**Assignment:** Skip the pictures. Output only the lines below starting at the line with "You are a GUI" and ending at the line with "The image size is (800, 470).", both ends included, exactly as they are.
(Records)
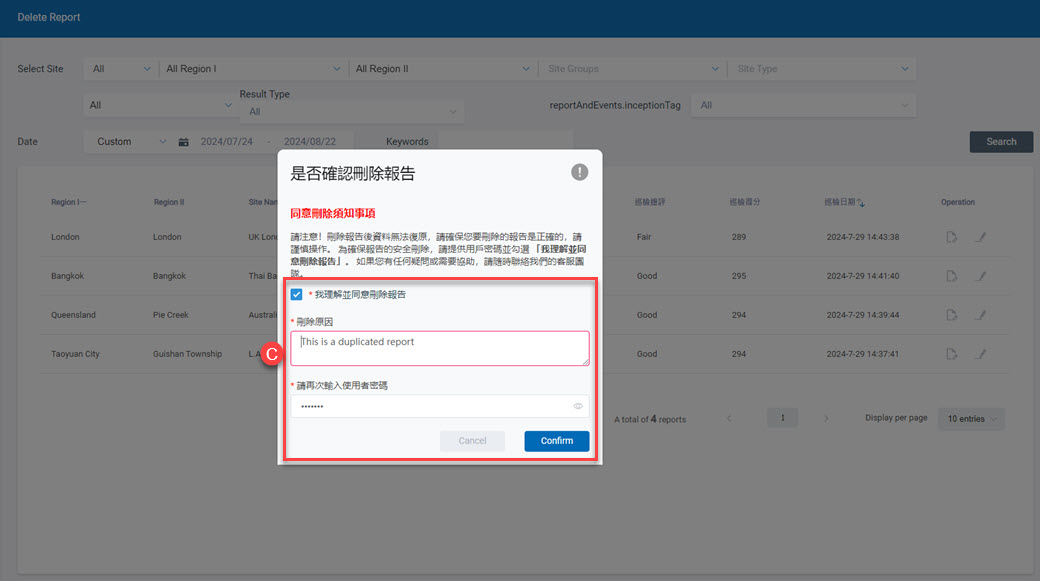This screenshot has height=581, width=1040.
Task: Click the document icon for London row
Action: (x=952, y=237)
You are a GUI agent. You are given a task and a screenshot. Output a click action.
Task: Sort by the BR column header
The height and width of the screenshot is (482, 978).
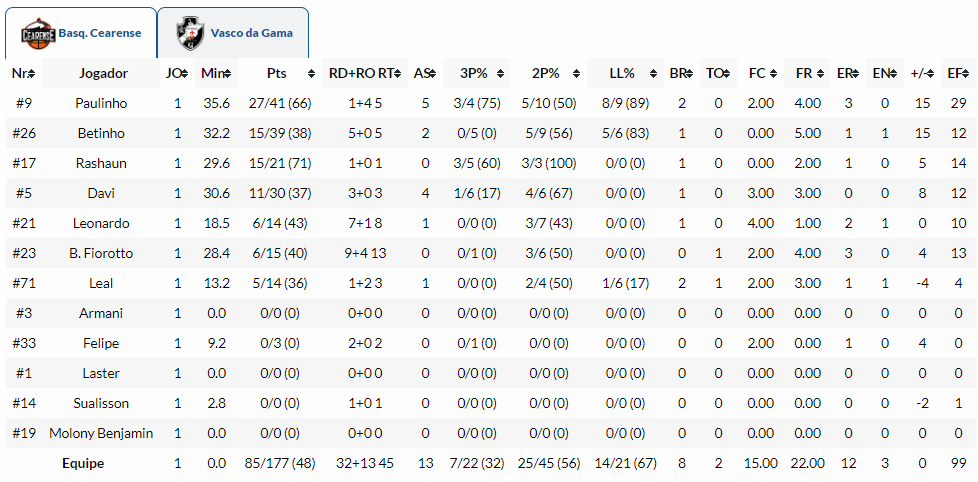[680, 73]
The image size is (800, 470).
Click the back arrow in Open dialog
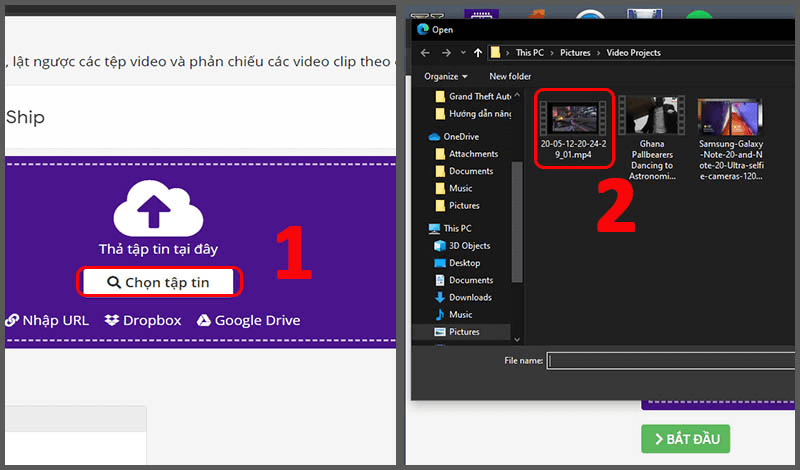[x=423, y=52]
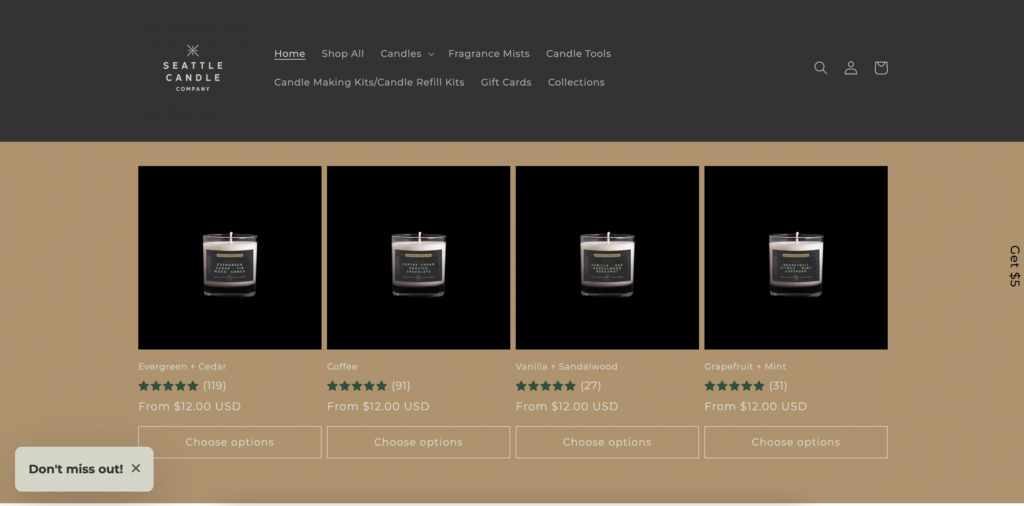Viewport: 1024px width, 506px height.
Task: Go to the Home menu item
Action: pyautogui.click(x=290, y=54)
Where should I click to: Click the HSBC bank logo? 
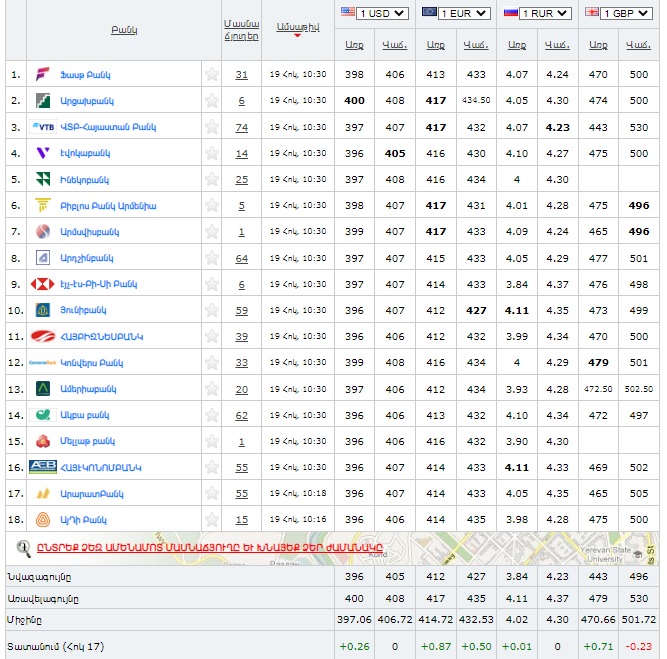(x=43, y=284)
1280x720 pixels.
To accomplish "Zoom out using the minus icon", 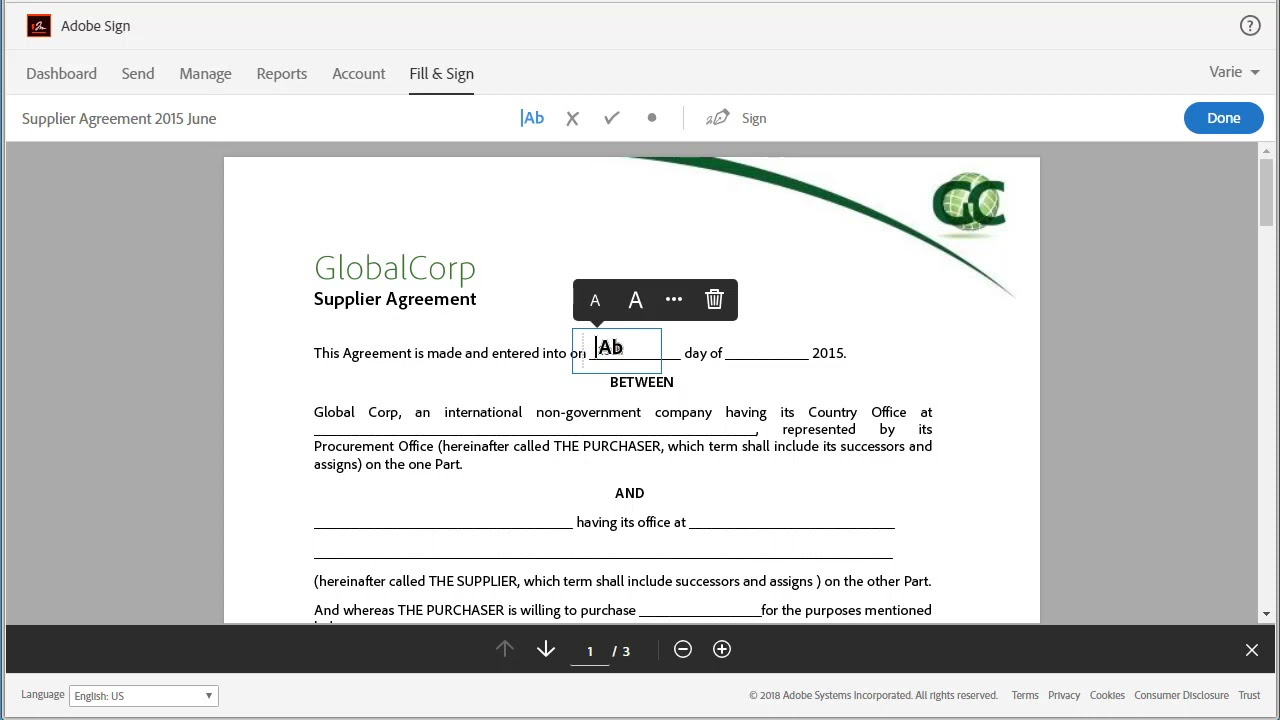I will tap(683, 650).
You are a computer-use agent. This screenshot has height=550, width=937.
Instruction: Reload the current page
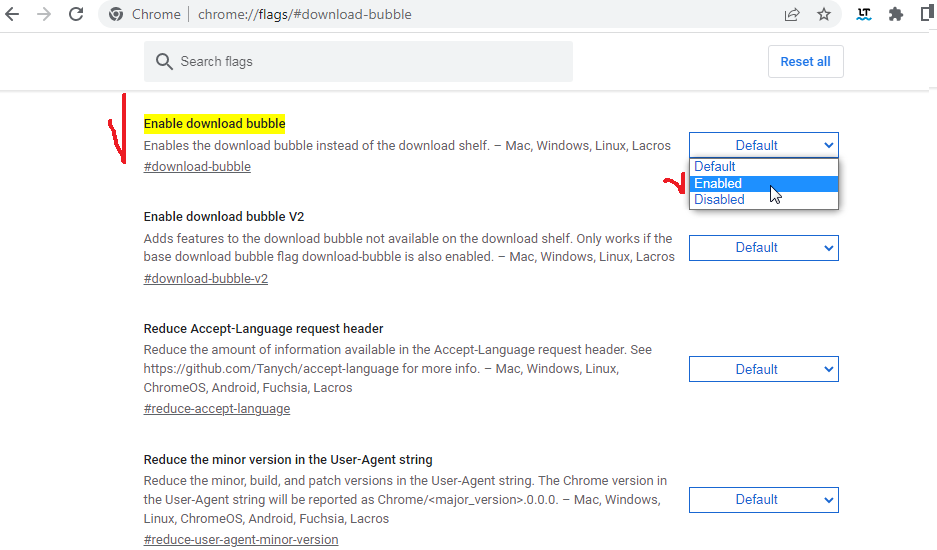tap(76, 15)
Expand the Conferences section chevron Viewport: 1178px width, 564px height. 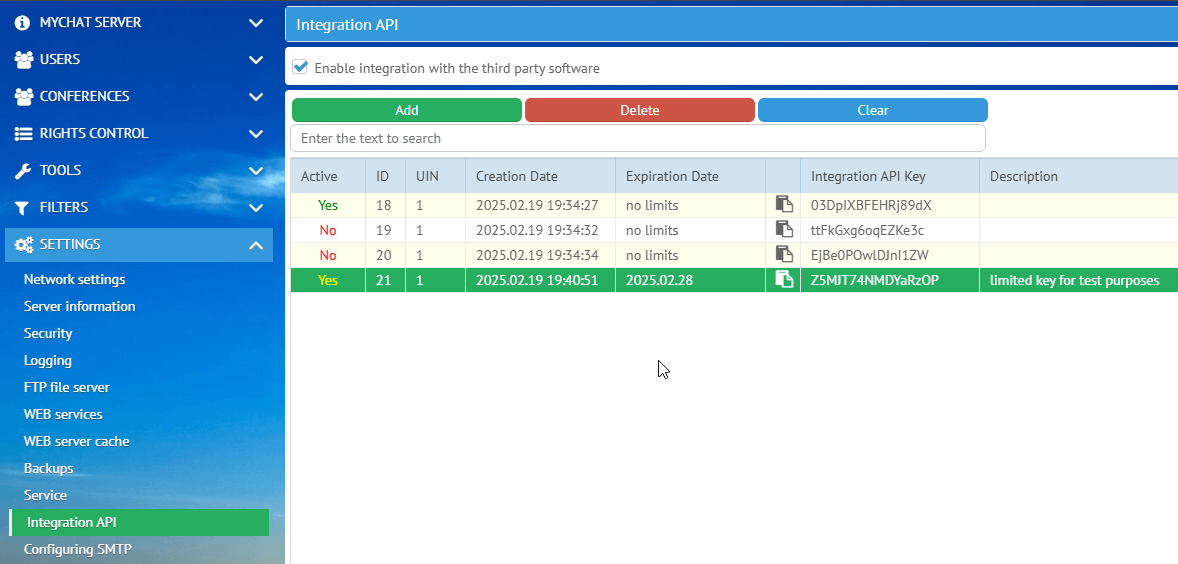coord(256,97)

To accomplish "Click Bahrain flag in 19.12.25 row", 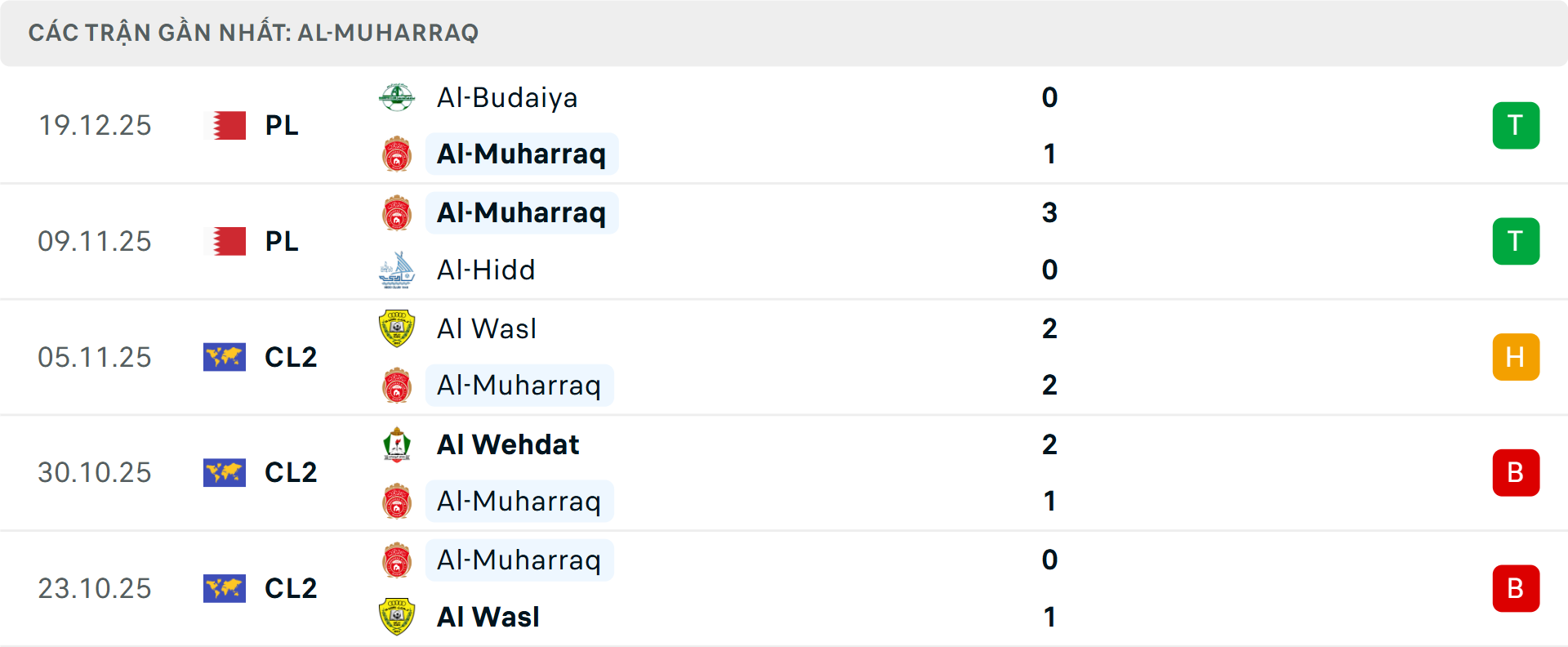I will coord(225,126).
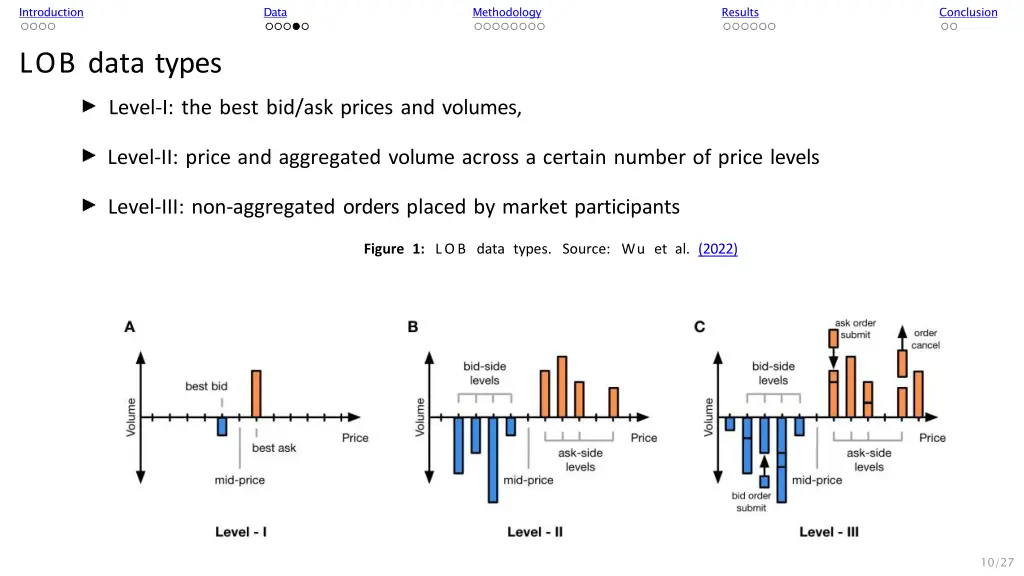The width and height of the screenshot is (1024, 576).
Task: Go to the Methodology section
Action: pos(507,12)
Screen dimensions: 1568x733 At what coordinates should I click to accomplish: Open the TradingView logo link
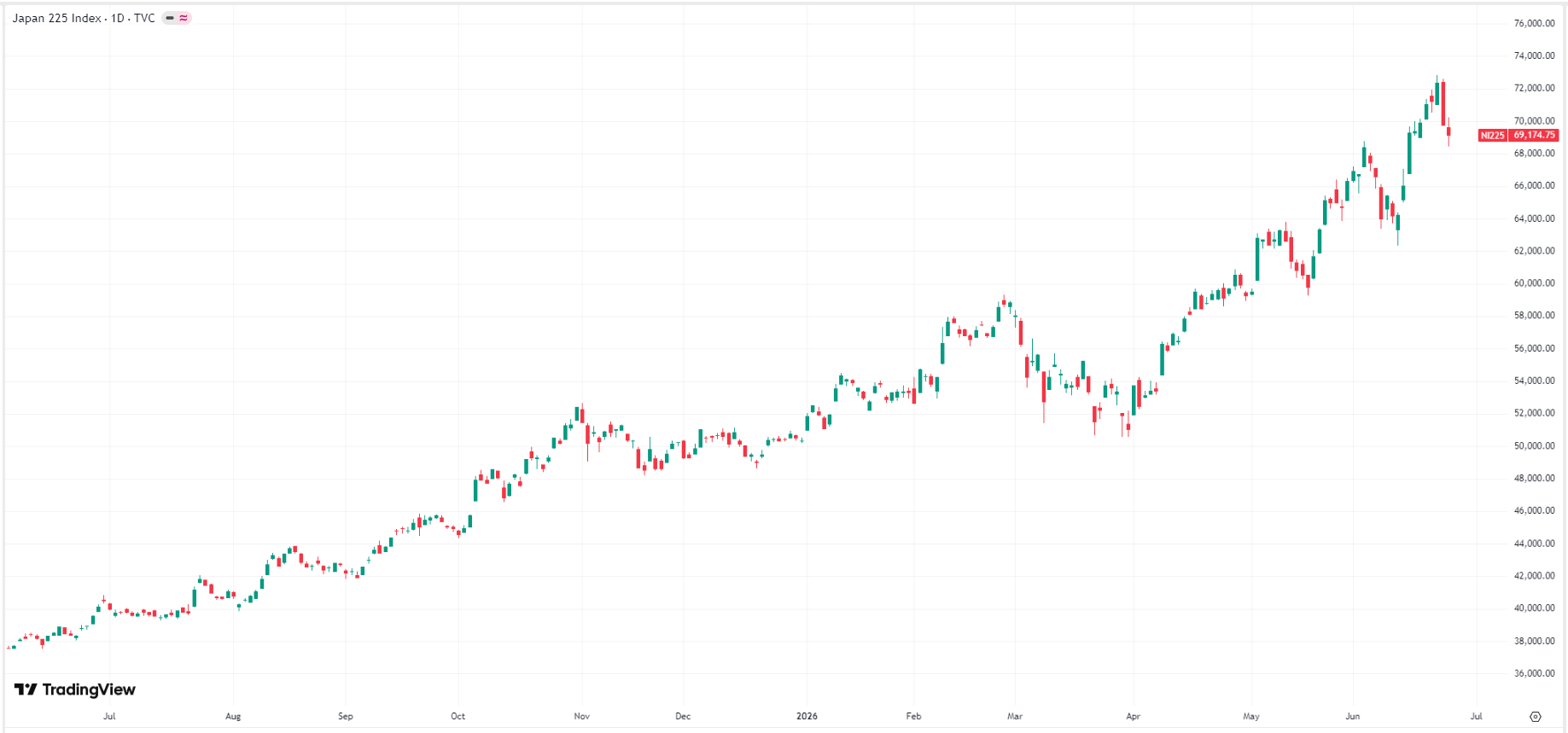75,689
(End Records)
**Task answer:**
You are a GUI agent. You are given a task and a screenshot. Output a click action.
Task: Sort by the BR column header
The height and width of the screenshot is (482, 978).
[680, 73]
The image size is (800, 470).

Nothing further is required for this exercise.